A divided U.S. Supreme Court ordered California to let indoor worship services resume at a group of suing churches, easing restrictions that officials said were needed to stem the spread of the coronavirus.

The Friday night orders stopped short of abolishing the Covid restrictions altogether, saying the state could impose a 25% capacity cap at church services. The justices also let California continue to ban singing and chanting at indoor services.

Still, the orders marked a new display of the eagerness of the court’s conservative wing to protect religious rights even when officials say public health is at stake. The orders reinforce an earlier Supreme Court decision that blocked strict capacity limits in New York as violating constitutionally protected religious rights.

The newest justice, Amy Coney Barrett, joined her conservative colleagues in the majority, though she didn’t go as far as some of them wanted. Issuing her first separate opinion, Barrett said the churches hadn’t carried their burden to show the ban on singing and chanting was discriminatory.

“Of course, if a chorister can sing in a Hollywood studio but not in her church, California’s regulations cannot be viewed as neutral,” Barrett wrote in a one-paragraph opinion joined by Justice Brett Kavanaugh. “But the record is uncertain, and the decisions below unfortunately shed little light on the issue.”

Under restrictions imposed in July by Governor Gavin Newsom, California barred indoor worship services -- as well as indoor dining, movie screenings and other gatherings -- in counties designated as “tier 1” because of high Covid numbers. All but four of California’s 58 counties, covering more than 99% of its population, were “tier 1” as of Feb. 2.

Like most of the country, California has been fighting a surge of Covid cases over the past three months. The state has recorded more than 3.2 million cases since the outbreak began almost a year ago, and more than 40,000 people have died.

‘Not Scientists’

The court’s three liberal justices -- Elena Kagan, Stephen Breyer and Sonia Sotomayor -- dissented.

“Justices of this court are not scientists,” Kagan wrote for the group. “Nor do we know much about public health policy. Yet today the court displaces the judgments of experts about how to respond to a raging pandemic.”

Justices Neil Gorsuch, Clarence Thomas and Samuel Alito said they would have blocked all the restrictions, though Alito said he would have given the state 30 days to show the rules met a demanding legal standard.

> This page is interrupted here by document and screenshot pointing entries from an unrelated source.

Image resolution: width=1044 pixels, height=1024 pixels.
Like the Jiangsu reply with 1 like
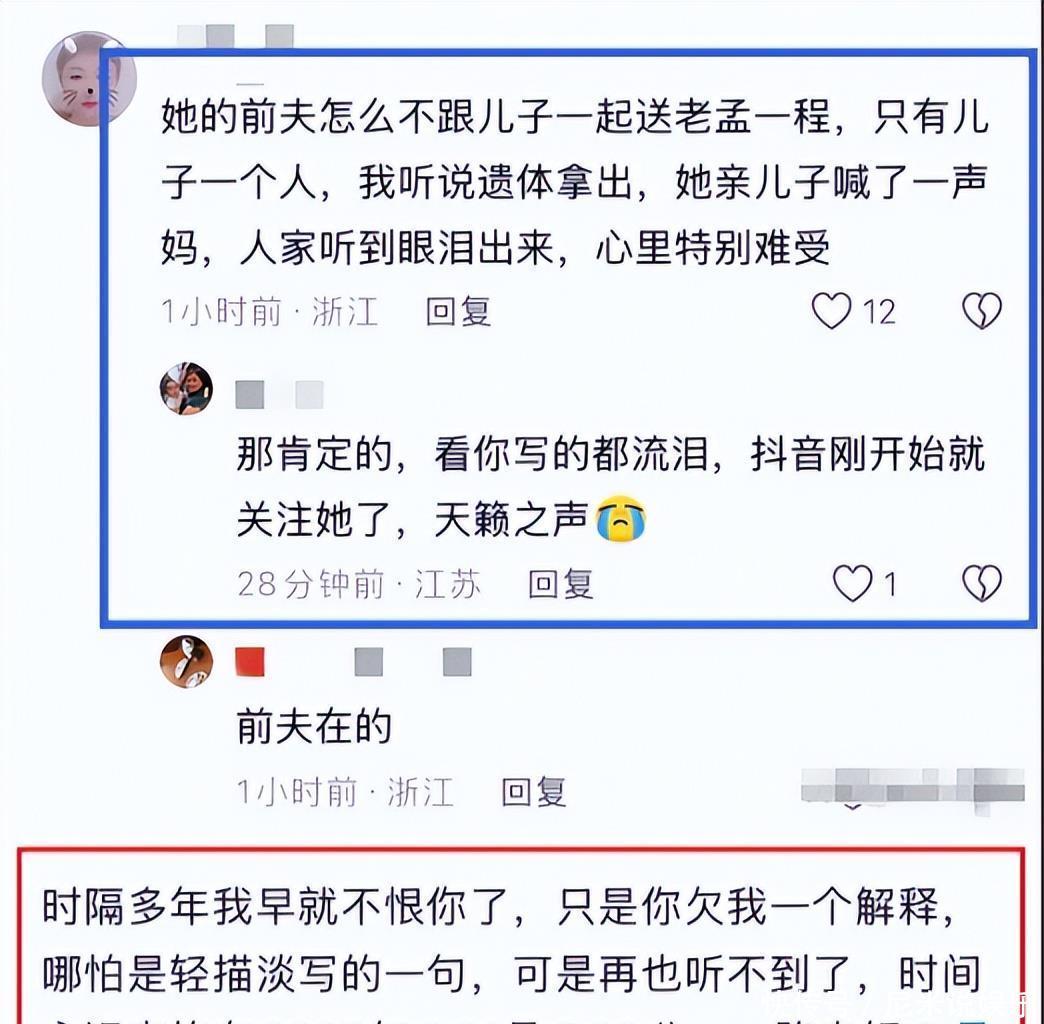coord(852,583)
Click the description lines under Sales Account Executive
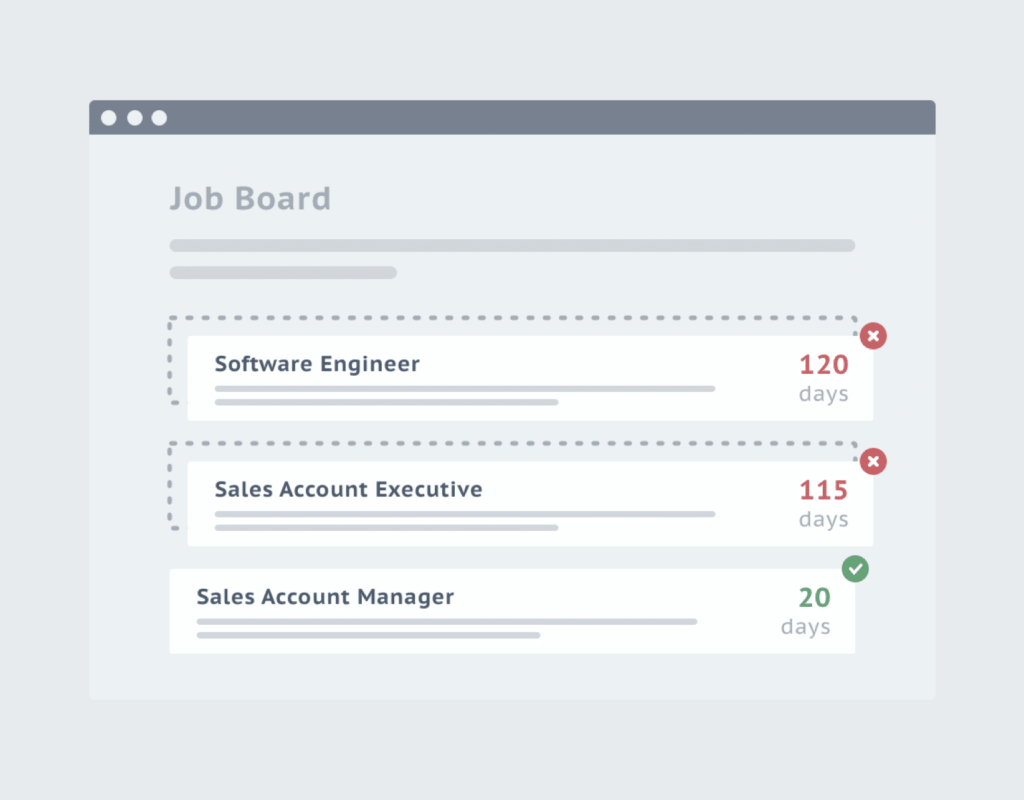The height and width of the screenshot is (800, 1024). pyautogui.click(x=465, y=521)
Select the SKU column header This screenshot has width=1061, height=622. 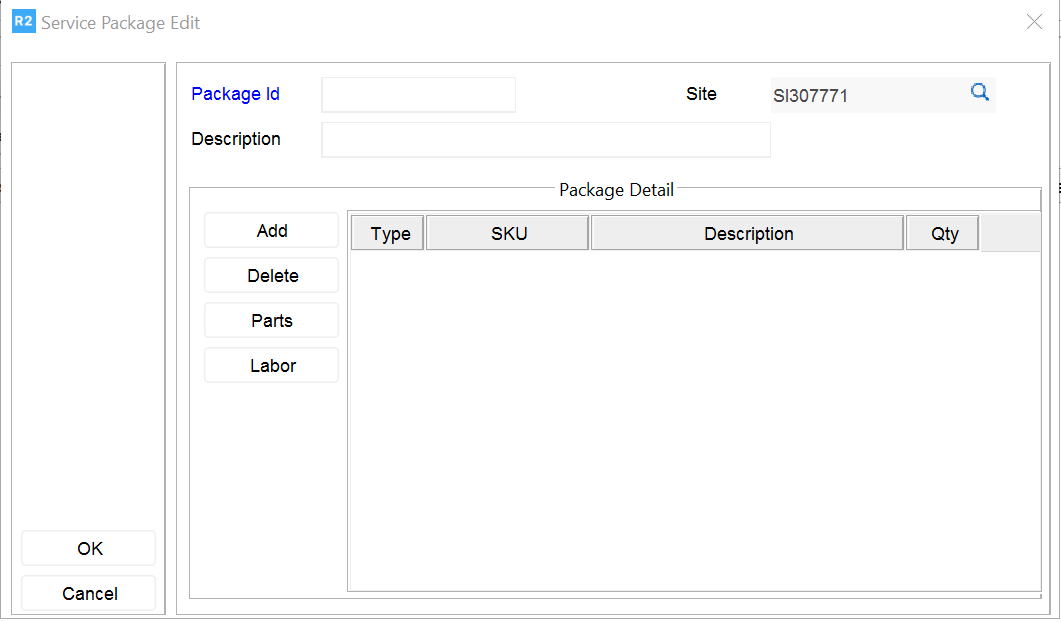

Writing for the group, Gorsuch said California had granted exemptions to Hollywood studios from Covid restrictions that apply elsewhere.

“If Hollywood may host a studio audience or film a singing competition while not a single soul may enter California’s churches, synagogues, and mosques, something has gone seriously awry,” Gorsuch wrote.

The court as a whole didn’t explain its reasoning or lay out why it selected 25% as a permissible capacity cap for churches in tier 1 counties. In his opinion, Gorsuch said the state allows most retail stores to operate at 25% occupancy in tier 1 counties.

Though other churches might be able to take advantage of the orders, they apply directly only to the churches that sued -- South Bay United Pentecostal Church, which has a 600-seat sanctuary in Chula Vista; Harvest Rock Church, which seats 1,250 people in its Pasadena facility; and Harvest International Ministry, which says it has numerous member churches throughout the state.

The cases are South Bay v. Newsom, 20A136, and Harvest Rock v. Newsom, 20A137.

(Updates with breakdown of court and excerpts from opinions starting in fourth paragraph.)

To contact the reporter on this story:
Greg Stohr in Washington at gstohr@bloomberg.net

To contact the editors responsible for this story:
Jon Morgan at jmorgan97@bloomberg.net

Elizabeth Wasserman, John Harney

© 2021 Bloomberg L.P. All rights reserved. Used with permission.

To read more articles log in. To learn more about a subscription click here.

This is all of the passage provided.